In this article, we explain how to derive the expanded form of the S_{xx} formula from the original expression for the sum of squares S_{xx}. We will prove that both of the formulae for S_{xx} are equal. We will show that,

S_{xx }= ∑(X_{i} – X̅)^{2} = (∑X_{i}^{2}) – n*X̅^{2}

**Step 1: Write the original expression for Sxx and expand the square.**

We know that *(a-b) ^{2} = a^{2} – 2ab + b^{2}*. Therefore we have,

S_{xx} = ∑(X_{i} – X̅)^{2} = ∑(X_{i}^{2} – 2*X_{i}*X̅ + X̅^{2})

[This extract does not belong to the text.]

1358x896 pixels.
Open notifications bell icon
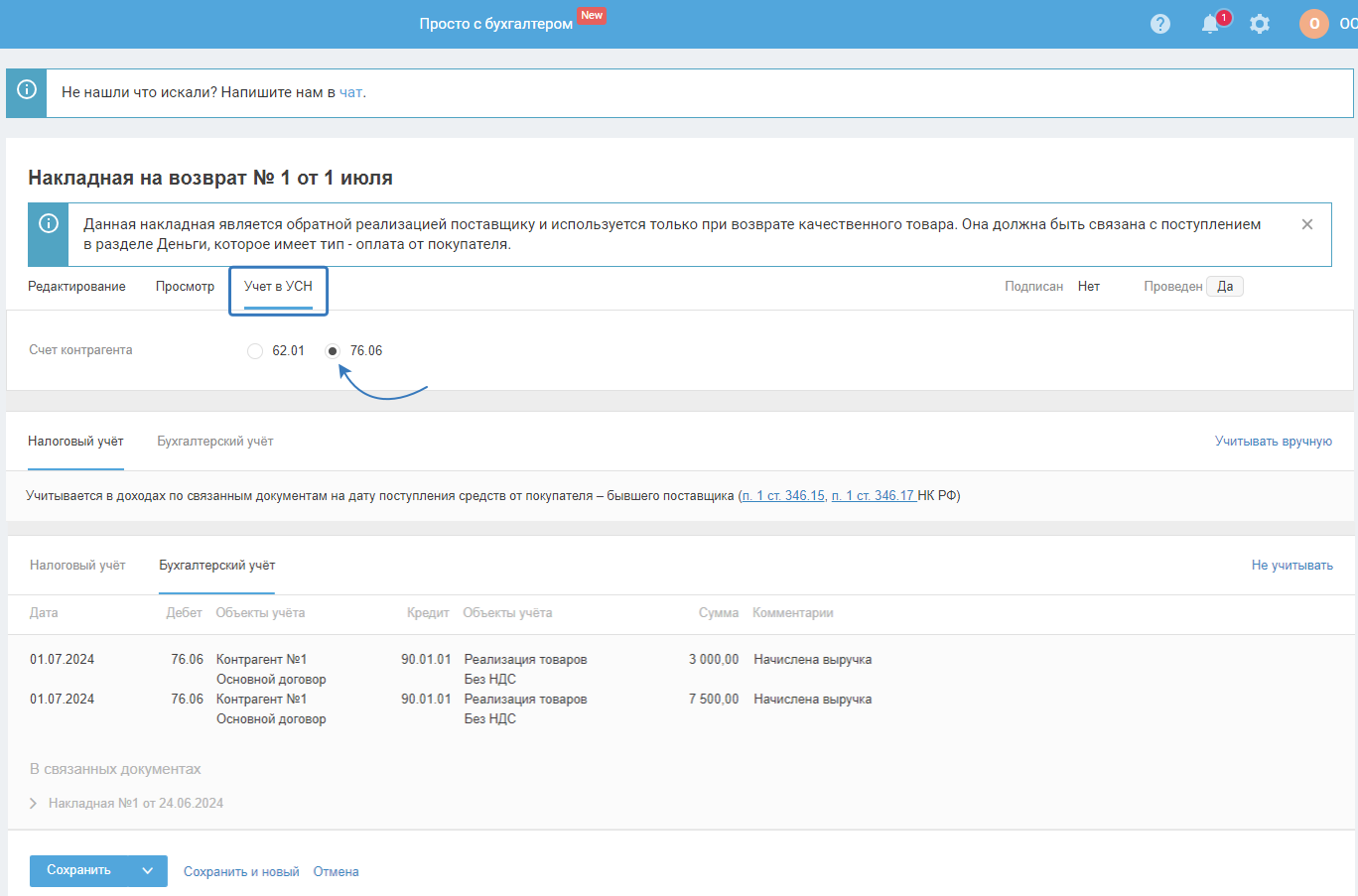coord(1210,24)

We then put the summation sign on each of the three terms,

S_{xx} = ∑X_{i}^{2} – ∑2*X_{i}*X̅ + ∑X̅^{2} (**Equation 1**)

Now, since the summation is taken from i=1 to i=n, over all of the X_{i} data values and since the mean X̅ is a constant, we have **∑X̅ ^{2} = nX̅^{2}**.

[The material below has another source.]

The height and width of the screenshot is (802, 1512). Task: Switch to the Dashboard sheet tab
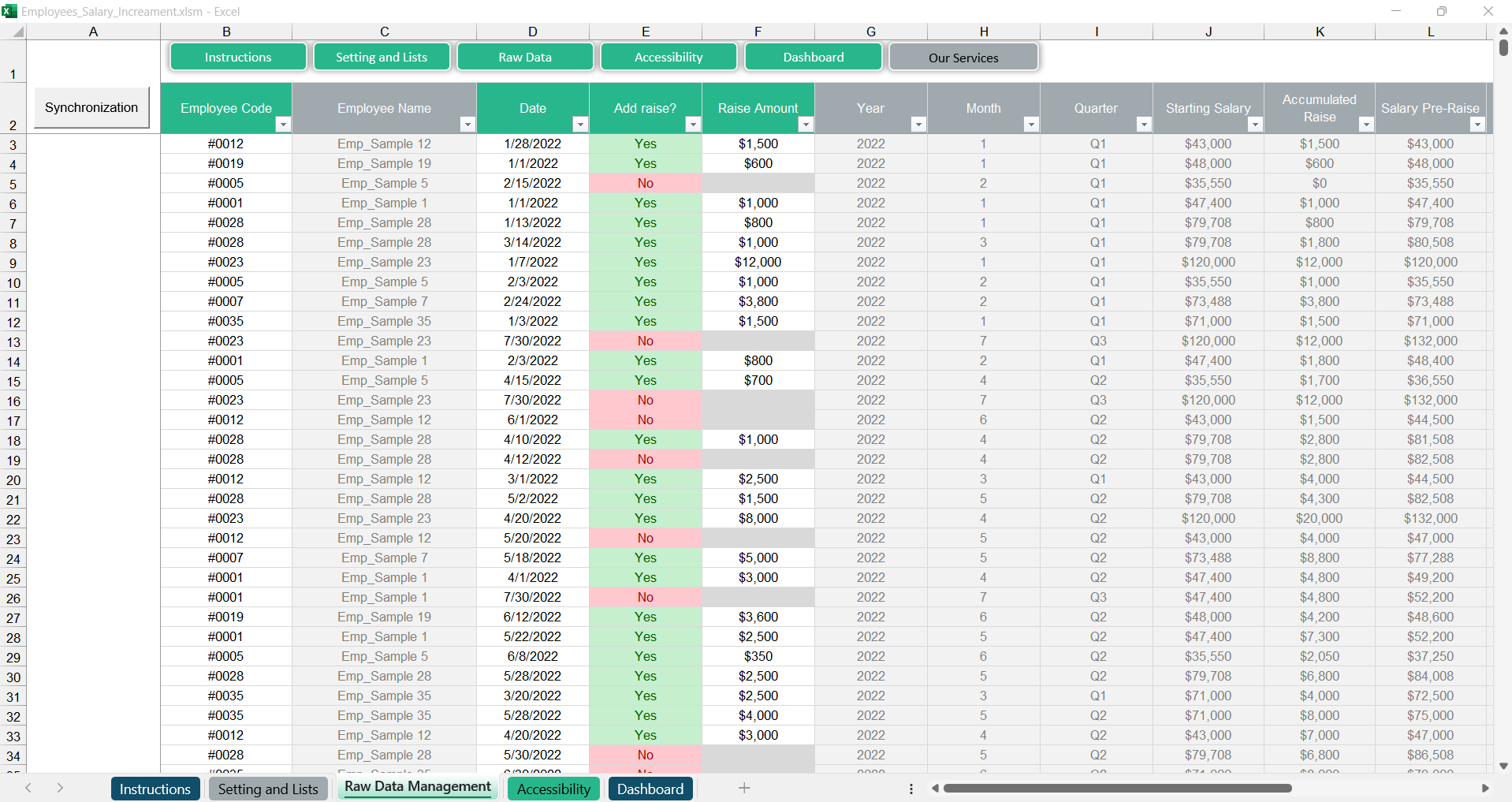coord(650,789)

Similarly, we can pull the constant 2*X̅ out of the summation in the middlemost term to get, **∑2*X _{i}*X̅ = 2*X̅ ∑X_{i}**.

Substituting these expressions for the second and third term *in Equation 1* we get,

S_{xx} = ∑X_{i}^{2} – 2*X̅ ∑X_{i} + nX̅^{2} (**Equation 2**)

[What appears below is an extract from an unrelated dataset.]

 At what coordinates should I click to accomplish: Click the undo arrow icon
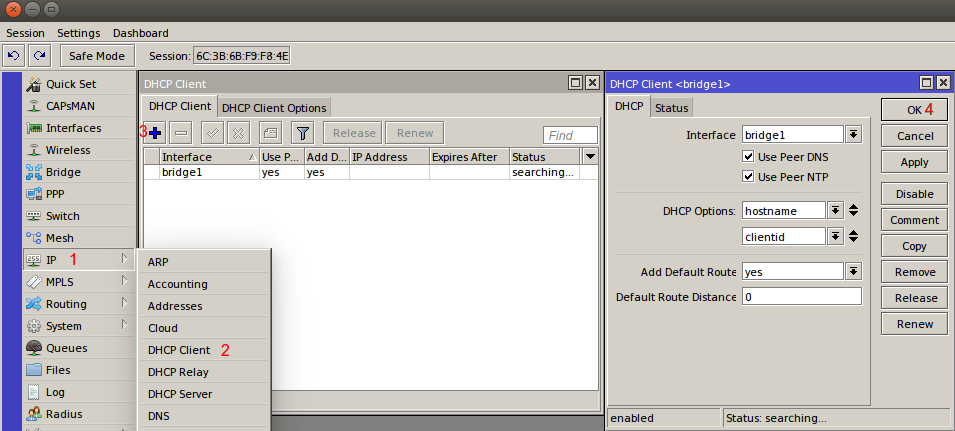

**Step 2: Use the formula for the Mean X̅ to substitute in the middle term.**

We know that the mean X̅ of the data values is given by the formula,

X̅ = ∑X_{i}/n.

This implies that,

∑X_{i} = n*X̅

Substituting the value of ∑X_{i} *in Equation 2* we get,

S_{xx} = ∑X_{i}^{2} – 2*X̅ *n*X̅ + nX̅^{2}

S_{xx} = ∑X_{i}^{2} – 2nX̅^{2} + nX̅^{2}* *

Since -2nX̅^{2}+nX̅^{2} = -nX̅^{2} we conclude that,

S_{xx }= (∑X_{i}^{2}) – n*X̅^{2}.

This concludes the derivation of the S_{xx} formula.